= Beginning of Section =
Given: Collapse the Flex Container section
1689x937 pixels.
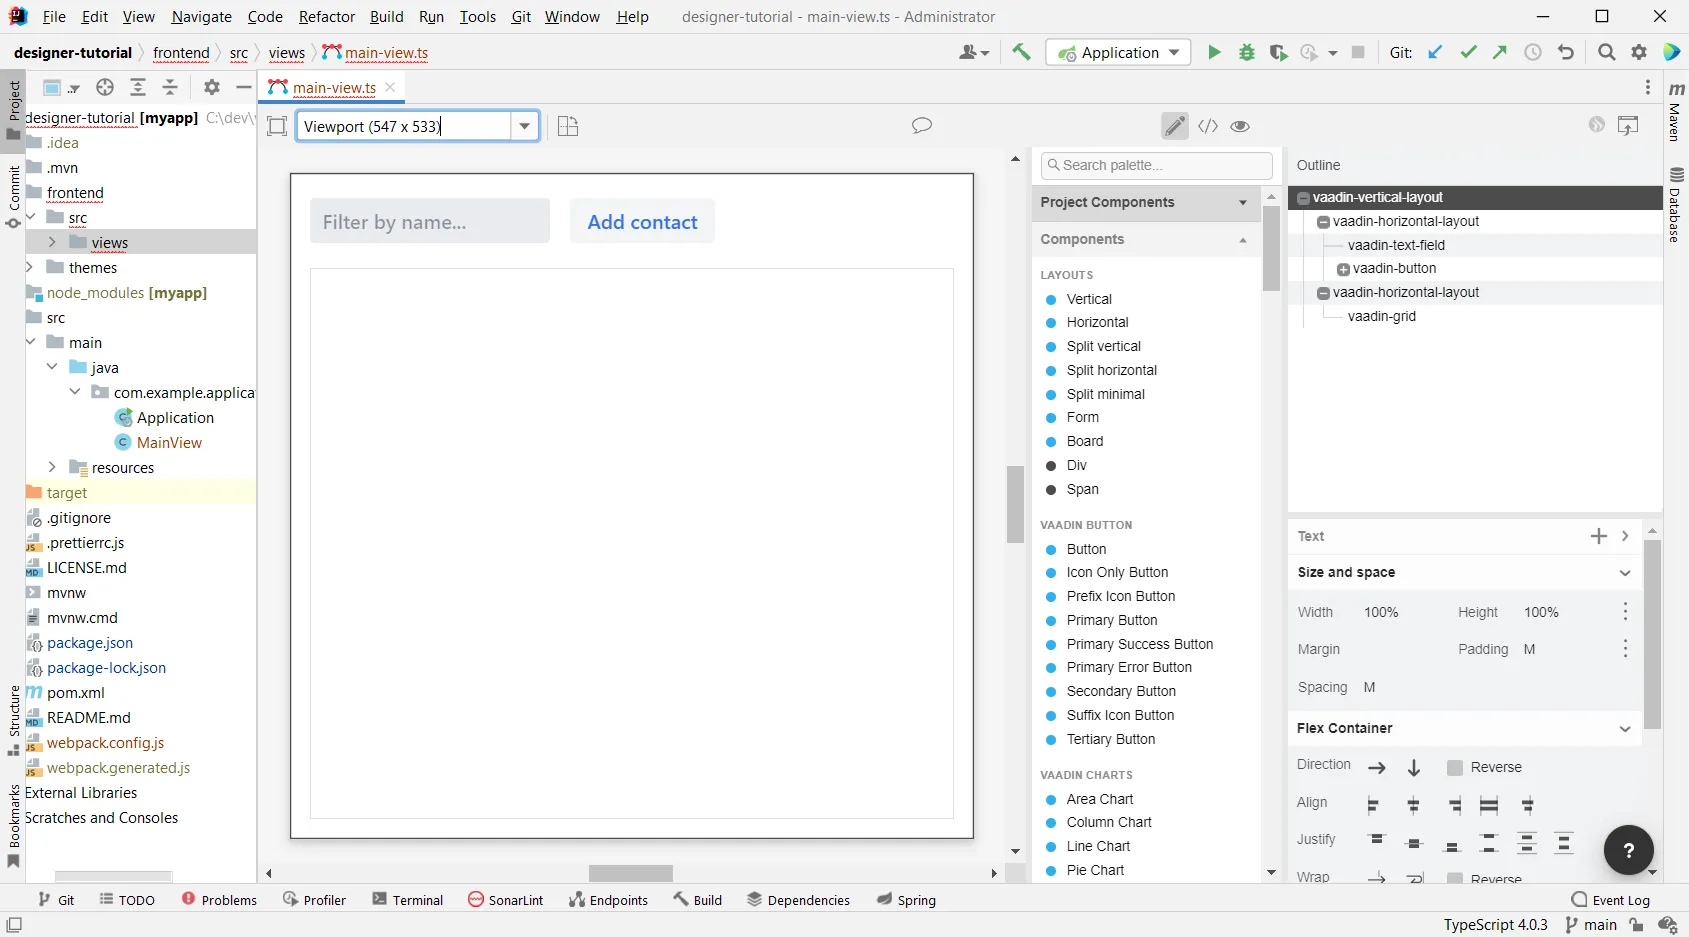Looking at the screenshot, I should click(1626, 728).
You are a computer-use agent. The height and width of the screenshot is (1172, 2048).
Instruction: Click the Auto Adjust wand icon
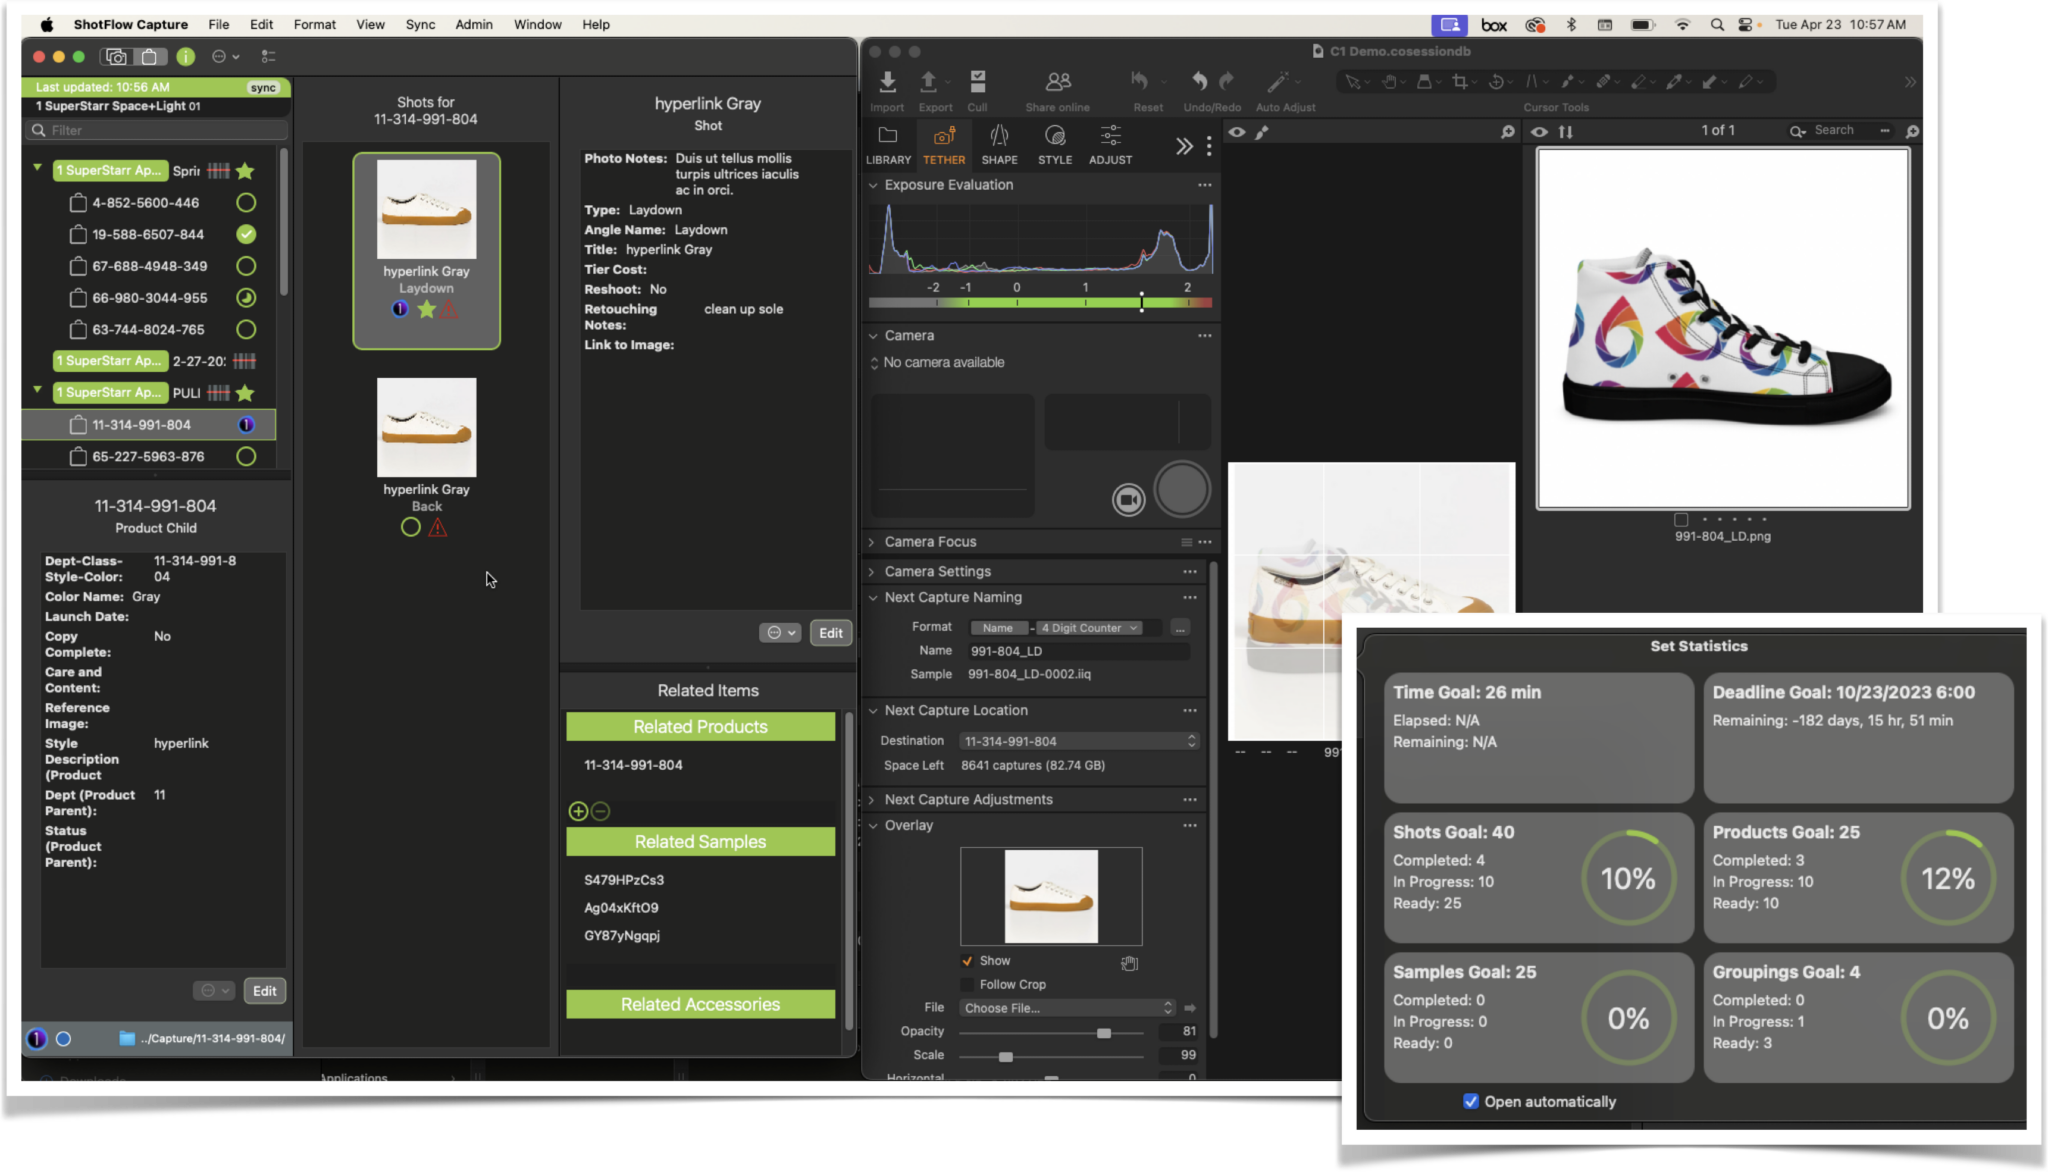pyautogui.click(x=1277, y=83)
= End of Section =
— Exercise —
Reproduce exactly and only the lines from the one with "1689x937 pixels." through the last entry, both included, excluding every picture.

— Solution below —
1689x937 pixels.
Looking at the screenshot, I should click(1626, 728).
You are a computer-use agent. The height and width of the screenshot is (1172, 2048).
Instruction: Click the Auto Adjust wand icon
pyautogui.click(x=1277, y=83)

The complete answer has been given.